2022-10-04 10:18:05 | 地獄の生活

「ええ、ええ、いつも同じことですよ、男爵」と彼は答えた。「今朝はまだカードに手を触れておられないので、手がムズムズなさっているのではないですか……お時間を取らせてしまって申し訳ないですが、今お話ししたのは前置きでして……」

「え、単なる前置きだったと?」

「ええ、さようです。ご安心ください、それはもう終わりで本題に入ります……」

トリゴー男爵が八十万リーブルの年利収入を得ていることはよく知られていたので、彼は平均して一年に百万フラン以上の援助や借金の申し込みを受けていた。というわけで、その手の依頼を嗅ぎ分けることにかけては彼の右に出る者はいなかった。

「ああ勘弁してくれよ」と彼は思っていた。「ヴァロルセイは俺に金をねだりに来たのか」

確かにヴァロルセイ侯爵のいつもの鷹揚さの奥に、ある種の気まずさが感じられ、彼は言葉を探して言い淀んでいるように見えた。

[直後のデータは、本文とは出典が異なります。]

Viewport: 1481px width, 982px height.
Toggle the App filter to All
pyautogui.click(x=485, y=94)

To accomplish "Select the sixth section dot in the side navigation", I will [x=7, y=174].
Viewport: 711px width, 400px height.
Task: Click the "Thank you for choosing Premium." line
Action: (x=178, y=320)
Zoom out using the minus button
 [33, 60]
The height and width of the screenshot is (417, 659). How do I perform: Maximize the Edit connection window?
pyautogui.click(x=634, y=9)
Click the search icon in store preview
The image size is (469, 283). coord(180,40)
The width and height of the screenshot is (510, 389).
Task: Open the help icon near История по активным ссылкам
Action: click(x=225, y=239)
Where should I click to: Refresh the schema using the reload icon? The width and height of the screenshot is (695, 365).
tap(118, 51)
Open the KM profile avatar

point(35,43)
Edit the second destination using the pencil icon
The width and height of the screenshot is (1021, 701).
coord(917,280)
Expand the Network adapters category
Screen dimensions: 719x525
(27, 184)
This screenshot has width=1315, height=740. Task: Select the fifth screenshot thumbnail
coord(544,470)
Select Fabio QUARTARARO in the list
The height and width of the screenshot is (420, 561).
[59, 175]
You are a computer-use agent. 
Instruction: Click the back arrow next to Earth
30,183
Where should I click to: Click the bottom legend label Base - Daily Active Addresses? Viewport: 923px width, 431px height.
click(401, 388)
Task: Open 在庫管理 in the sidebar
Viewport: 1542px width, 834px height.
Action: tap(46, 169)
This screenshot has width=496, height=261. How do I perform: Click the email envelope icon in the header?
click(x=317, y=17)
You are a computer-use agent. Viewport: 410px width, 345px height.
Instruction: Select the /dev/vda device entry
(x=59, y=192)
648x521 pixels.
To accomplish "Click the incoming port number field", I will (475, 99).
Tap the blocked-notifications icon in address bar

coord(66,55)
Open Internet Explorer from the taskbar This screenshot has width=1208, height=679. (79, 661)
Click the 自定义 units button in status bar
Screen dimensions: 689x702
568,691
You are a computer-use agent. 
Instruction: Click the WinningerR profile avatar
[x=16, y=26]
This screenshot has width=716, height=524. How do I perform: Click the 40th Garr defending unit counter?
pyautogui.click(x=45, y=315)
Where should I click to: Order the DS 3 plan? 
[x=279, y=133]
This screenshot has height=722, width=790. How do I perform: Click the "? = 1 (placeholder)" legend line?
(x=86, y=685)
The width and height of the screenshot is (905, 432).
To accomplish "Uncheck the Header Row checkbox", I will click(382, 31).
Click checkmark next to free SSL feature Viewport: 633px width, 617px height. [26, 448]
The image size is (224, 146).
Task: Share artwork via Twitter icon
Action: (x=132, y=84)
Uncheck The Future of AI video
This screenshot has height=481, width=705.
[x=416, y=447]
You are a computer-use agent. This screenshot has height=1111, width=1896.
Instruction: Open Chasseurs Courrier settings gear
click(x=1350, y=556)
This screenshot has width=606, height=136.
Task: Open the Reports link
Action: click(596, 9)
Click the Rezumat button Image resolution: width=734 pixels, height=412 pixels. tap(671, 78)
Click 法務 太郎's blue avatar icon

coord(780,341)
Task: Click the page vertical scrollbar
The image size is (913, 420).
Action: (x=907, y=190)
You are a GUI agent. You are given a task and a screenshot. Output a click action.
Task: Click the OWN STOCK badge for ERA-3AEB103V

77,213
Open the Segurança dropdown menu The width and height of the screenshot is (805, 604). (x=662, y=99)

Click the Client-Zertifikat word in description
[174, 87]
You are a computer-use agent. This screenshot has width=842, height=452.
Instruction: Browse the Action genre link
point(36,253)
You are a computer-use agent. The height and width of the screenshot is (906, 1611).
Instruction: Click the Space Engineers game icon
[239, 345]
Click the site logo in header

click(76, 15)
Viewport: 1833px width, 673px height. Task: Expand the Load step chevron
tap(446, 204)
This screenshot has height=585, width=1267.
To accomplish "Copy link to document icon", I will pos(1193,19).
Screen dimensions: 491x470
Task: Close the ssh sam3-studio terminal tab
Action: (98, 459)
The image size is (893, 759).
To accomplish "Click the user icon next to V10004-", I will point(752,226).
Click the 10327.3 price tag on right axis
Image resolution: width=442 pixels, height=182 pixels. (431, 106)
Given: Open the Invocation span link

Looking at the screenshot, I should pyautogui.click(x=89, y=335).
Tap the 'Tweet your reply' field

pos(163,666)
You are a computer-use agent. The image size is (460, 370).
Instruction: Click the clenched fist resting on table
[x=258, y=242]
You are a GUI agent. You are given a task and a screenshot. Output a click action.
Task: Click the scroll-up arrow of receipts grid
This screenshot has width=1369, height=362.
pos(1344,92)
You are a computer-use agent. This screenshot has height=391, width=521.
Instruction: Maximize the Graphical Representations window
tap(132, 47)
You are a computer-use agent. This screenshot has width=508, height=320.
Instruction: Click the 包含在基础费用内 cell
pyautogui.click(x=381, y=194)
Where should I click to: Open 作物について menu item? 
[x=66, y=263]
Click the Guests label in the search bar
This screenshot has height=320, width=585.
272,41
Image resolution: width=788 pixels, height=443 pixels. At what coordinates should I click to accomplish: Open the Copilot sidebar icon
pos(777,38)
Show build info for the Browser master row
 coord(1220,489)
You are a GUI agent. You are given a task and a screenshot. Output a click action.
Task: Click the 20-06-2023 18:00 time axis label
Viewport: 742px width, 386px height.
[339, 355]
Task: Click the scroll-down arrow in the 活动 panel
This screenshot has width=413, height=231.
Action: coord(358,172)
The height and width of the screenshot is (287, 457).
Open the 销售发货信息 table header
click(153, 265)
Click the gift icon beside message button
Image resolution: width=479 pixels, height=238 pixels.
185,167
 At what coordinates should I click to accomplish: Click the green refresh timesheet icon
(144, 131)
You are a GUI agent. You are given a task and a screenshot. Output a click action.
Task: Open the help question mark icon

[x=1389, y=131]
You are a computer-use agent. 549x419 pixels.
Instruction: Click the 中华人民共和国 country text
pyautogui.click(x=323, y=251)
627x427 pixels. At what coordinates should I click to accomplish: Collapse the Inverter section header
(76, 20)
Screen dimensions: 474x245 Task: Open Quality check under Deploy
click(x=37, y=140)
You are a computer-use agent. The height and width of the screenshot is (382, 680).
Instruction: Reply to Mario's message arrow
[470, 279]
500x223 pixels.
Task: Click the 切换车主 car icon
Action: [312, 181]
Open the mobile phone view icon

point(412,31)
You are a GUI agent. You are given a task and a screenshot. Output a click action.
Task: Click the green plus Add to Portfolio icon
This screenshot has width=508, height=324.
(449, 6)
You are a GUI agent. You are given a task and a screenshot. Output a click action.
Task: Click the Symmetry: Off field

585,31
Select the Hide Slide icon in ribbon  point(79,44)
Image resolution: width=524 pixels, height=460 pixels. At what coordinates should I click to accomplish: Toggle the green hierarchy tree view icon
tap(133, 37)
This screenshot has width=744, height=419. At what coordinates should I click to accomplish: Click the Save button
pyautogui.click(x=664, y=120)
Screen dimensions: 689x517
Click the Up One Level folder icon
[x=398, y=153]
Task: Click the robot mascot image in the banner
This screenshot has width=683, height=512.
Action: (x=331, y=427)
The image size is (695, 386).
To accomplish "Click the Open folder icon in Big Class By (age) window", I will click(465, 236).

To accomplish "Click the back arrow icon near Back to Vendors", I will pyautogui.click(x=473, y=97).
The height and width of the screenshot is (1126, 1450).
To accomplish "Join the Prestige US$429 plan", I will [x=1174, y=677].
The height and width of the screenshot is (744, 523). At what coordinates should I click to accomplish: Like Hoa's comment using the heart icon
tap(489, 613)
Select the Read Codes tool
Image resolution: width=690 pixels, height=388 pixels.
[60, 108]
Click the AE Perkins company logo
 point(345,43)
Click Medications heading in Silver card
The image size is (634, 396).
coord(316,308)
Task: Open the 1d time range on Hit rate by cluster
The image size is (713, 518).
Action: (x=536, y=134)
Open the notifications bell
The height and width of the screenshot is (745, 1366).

「申し上げましたように、私は結婚いたします」と彼は言った。「独身生活ともおさらばして、素行を改めます。ということはですね、男爵、自分の身辺整理をしなければなりません……。コルベイユ(婚姻契約書を交わす際、花婿から花嫁に送るバスケットで、中にはカシミアのショールや金糸の刺繡を施したハンカチなど、通常持参金の一割相当の贈り物が入れられた)と二度の披露の宴を計画しています。それにド・ヴァロルセイ城の修理、妻との旅行と……それらすべてを合わせると目の玉が飛び出るような金額になります」

「目の玉が飛び出る、ふむ、そう言いますな」

「それでですね、持参金持ちの娘と結婚する場合とは違い、私は多少手持ちが不足するのではないかと……。それで心苦しいのですが、貴殿のことを考えたわけでして……。あの男爵なら常に自由になる金をお持ちだ。あの方なら一年間五千ルイをお貸し頂けるのではないかと思ったわけで……」

男爵の目はじっと侯爵に注がれ微動だにしなかった。

「これはしたり!」と彼はいかにも遺憾であるという口調で言った。「つまりその、私には持ち合わせがありませんでな」

侯爵の顔に浮かんだのは失望というようなものではなかった。激しい絶望の色が浮かんだが、すぐに彼はそれを覆い隠した。しかし男爵はそれを見ていた。カードゲームの際、親が仕掛けた罠に対する反応を見るときと同じように的確に見て取った。何も勘づかれないようにしながら、親は相手が何を是非とも必要としているかを判断するのである。男爵はド・ヴァロルセイ侯爵がすっかり破産状態なのであると見抜いた。しかし、断ることは彼の意図ではなかったので、急いで付け加えた。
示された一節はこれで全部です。